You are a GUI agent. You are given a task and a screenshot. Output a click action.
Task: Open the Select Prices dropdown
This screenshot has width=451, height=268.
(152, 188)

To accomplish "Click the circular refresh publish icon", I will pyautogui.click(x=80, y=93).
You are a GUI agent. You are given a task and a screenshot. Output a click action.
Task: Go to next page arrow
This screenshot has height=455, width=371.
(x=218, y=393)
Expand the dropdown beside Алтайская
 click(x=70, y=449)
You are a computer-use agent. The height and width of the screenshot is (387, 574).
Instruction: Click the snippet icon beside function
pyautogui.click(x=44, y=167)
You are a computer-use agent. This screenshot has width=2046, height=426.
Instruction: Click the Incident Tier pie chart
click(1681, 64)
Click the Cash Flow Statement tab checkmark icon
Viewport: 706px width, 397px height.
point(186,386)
#####
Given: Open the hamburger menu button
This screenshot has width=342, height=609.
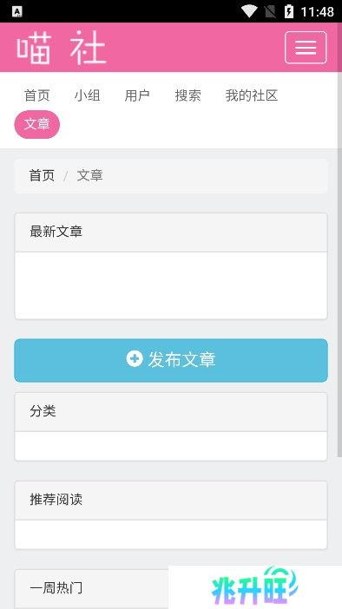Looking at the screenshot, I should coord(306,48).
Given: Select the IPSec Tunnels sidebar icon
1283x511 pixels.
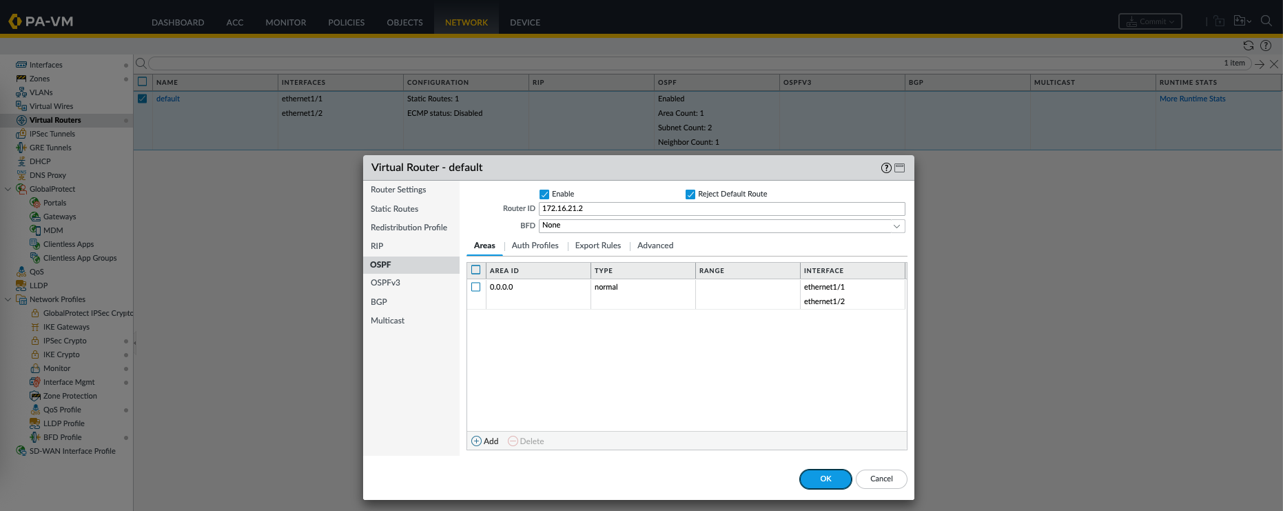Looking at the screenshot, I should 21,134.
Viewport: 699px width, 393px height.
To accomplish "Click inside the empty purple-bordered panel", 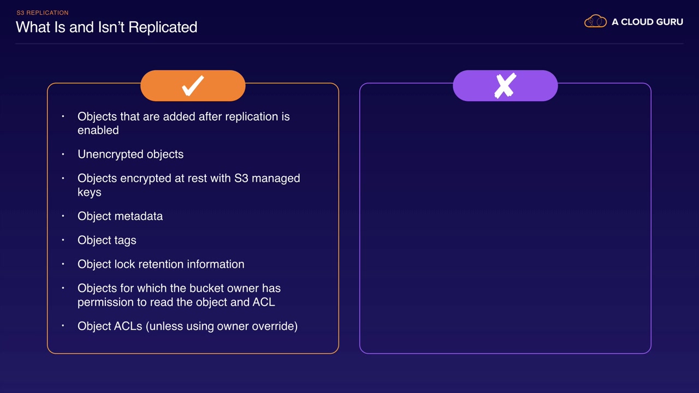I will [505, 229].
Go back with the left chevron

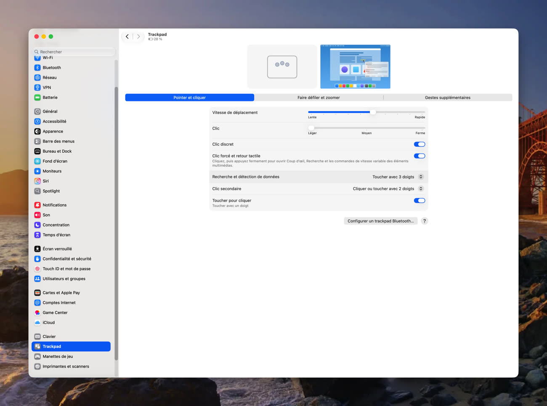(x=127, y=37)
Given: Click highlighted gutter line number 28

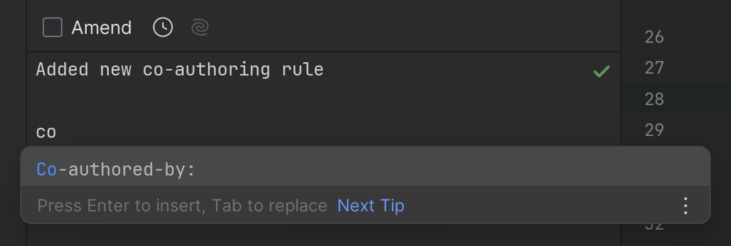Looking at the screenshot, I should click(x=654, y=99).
#####
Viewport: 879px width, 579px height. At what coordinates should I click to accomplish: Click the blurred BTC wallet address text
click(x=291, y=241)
#####
Look through the entries above and find each line where the word "Open" occurs; copy those lines.

Task: Open the Select Prices dropdown
Given: Open the hamburger menu button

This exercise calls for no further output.